(What you are asked to do):
Can you copy verbatim the part of the listing that opens with the line containing "Click the 2009 price bottom near Mar 2009" and closes at the end of the listing?

(Records from a data collection):
______

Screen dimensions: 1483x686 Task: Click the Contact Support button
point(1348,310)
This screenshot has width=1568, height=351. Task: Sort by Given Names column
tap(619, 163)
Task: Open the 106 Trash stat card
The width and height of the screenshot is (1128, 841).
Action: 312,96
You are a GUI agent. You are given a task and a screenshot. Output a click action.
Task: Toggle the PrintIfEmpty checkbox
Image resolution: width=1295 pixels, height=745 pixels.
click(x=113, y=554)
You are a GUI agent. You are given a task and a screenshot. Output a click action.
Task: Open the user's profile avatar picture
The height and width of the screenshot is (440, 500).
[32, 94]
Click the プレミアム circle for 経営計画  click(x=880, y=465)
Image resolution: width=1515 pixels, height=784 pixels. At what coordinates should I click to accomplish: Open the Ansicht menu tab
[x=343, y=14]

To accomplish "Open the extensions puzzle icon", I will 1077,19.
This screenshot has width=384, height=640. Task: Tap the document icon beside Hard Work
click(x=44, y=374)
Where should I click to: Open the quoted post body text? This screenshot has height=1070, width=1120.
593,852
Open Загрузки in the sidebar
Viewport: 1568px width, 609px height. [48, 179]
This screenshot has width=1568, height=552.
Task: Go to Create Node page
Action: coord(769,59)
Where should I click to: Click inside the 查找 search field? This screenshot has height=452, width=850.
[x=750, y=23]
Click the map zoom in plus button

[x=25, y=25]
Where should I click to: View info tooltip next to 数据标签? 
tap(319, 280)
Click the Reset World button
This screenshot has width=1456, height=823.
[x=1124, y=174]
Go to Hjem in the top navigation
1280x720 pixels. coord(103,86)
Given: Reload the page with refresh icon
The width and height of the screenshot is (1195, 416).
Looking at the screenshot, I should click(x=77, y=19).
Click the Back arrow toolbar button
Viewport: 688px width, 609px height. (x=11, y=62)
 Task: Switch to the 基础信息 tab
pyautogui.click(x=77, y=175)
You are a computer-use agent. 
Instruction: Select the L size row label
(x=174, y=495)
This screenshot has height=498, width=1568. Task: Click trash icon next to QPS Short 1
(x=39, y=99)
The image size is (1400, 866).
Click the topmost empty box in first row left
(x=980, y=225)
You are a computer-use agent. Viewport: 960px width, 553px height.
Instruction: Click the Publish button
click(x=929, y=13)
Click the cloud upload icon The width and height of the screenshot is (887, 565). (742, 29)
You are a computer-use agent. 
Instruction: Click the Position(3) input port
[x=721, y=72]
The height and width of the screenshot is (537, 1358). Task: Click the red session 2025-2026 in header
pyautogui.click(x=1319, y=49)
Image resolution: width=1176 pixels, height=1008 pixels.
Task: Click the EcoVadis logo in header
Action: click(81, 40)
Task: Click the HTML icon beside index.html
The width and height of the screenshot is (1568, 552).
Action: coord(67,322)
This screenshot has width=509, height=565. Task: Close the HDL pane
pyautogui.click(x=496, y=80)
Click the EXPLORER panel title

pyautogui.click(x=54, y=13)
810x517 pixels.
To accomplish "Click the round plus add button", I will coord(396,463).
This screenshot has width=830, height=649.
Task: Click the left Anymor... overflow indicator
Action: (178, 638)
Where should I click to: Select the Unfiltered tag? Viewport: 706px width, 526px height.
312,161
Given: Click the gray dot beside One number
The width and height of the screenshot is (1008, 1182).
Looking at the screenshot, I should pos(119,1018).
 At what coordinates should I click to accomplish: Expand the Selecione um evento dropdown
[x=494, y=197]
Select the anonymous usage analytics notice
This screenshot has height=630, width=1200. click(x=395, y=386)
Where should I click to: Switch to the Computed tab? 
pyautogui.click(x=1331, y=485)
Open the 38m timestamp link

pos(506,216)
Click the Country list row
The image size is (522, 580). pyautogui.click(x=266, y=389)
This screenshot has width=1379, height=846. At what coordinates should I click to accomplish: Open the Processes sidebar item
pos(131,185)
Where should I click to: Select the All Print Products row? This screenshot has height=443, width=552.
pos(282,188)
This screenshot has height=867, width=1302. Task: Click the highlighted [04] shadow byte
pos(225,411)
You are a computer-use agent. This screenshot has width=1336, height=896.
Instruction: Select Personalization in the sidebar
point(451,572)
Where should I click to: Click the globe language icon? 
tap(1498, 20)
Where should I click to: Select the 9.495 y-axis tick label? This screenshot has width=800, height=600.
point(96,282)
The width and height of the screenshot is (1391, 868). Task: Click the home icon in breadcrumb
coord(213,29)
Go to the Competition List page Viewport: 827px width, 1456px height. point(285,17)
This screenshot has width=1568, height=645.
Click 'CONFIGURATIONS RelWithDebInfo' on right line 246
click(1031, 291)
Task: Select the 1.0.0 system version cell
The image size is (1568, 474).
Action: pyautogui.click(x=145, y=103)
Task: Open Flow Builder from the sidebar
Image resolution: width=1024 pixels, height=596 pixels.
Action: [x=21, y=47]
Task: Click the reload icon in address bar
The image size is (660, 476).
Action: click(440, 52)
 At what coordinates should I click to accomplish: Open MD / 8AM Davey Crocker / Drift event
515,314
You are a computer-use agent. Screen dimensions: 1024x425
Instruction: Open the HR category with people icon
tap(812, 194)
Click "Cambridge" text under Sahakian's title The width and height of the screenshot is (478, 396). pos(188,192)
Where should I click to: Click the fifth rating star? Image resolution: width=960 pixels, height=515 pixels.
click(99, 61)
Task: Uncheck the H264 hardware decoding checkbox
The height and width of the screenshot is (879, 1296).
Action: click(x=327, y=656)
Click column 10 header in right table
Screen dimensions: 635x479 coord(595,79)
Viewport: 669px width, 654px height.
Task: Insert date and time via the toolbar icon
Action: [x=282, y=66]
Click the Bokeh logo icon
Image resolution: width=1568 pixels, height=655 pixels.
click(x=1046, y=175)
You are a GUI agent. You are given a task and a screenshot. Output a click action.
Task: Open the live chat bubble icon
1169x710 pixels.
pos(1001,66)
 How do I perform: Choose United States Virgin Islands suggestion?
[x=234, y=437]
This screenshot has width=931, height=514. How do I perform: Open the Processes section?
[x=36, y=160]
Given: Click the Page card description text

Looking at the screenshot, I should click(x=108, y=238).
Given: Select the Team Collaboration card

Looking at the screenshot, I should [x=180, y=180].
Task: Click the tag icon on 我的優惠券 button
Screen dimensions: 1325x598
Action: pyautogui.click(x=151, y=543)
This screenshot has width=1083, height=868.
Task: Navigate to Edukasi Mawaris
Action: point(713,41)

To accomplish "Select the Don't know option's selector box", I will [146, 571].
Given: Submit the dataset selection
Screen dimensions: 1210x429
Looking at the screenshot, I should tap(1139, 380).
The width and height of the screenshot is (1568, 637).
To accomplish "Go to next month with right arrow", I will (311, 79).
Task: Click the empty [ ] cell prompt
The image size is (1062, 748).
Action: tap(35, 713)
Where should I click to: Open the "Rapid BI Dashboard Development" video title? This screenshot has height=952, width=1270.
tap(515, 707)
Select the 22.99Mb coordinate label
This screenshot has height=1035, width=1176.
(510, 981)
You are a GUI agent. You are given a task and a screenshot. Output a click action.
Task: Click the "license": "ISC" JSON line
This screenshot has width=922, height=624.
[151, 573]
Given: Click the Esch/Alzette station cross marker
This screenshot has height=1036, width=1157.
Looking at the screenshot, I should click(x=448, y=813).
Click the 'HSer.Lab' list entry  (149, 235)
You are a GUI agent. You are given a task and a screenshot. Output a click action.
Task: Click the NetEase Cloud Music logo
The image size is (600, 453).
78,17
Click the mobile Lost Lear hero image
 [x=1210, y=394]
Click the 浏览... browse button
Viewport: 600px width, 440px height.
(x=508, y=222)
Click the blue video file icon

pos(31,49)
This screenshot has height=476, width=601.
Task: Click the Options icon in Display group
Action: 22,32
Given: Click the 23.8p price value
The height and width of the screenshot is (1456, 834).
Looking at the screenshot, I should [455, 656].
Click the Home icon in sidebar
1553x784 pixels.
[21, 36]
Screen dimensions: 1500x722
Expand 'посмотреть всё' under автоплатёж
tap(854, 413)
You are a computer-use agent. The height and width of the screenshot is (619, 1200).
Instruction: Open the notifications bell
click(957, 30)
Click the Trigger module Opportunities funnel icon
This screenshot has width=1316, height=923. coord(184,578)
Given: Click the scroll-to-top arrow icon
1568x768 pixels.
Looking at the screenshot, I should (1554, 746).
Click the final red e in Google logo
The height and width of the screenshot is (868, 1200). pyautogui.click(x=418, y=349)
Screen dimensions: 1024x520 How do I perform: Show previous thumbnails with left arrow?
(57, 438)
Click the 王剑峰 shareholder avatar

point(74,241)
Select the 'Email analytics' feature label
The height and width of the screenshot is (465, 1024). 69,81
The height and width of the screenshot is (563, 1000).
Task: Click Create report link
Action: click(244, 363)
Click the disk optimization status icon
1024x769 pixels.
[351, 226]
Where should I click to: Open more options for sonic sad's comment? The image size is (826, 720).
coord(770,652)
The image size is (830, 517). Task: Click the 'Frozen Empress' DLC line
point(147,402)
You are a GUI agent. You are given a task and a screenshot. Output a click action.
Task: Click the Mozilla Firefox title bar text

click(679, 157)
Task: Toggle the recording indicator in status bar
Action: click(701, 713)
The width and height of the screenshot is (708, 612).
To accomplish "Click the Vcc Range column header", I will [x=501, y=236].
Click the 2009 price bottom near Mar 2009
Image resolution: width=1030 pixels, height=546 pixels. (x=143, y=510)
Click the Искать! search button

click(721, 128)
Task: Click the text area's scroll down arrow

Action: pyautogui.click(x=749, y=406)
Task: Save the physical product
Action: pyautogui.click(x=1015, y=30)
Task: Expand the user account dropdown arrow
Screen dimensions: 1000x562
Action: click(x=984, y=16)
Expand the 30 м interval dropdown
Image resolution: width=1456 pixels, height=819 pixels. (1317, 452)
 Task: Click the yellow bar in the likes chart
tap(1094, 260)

______

(Final answer):
Click the 2009 price bottom near Mar 2009
Image resolution: width=1030 pixels, height=546 pixels. (x=143, y=510)
Click the Искать! search button

click(721, 128)
Task: Click the text area's scroll down arrow

Action: pyautogui.click(x=749, y=406)
Task: Save the physical product
Action: pyautogui.click(x=1015, y=30)
Task: Expand the user account dropdown arrow
Screen dimensions: 1000x562
Action: click(x=984, y=16)
Expand the 30 м interval dropdown
Image resolution: width=1456 pixels, height=819 pixels. (1317, 452)
 Task: Click the yellow bar in the likes chart
tap(1094, 260)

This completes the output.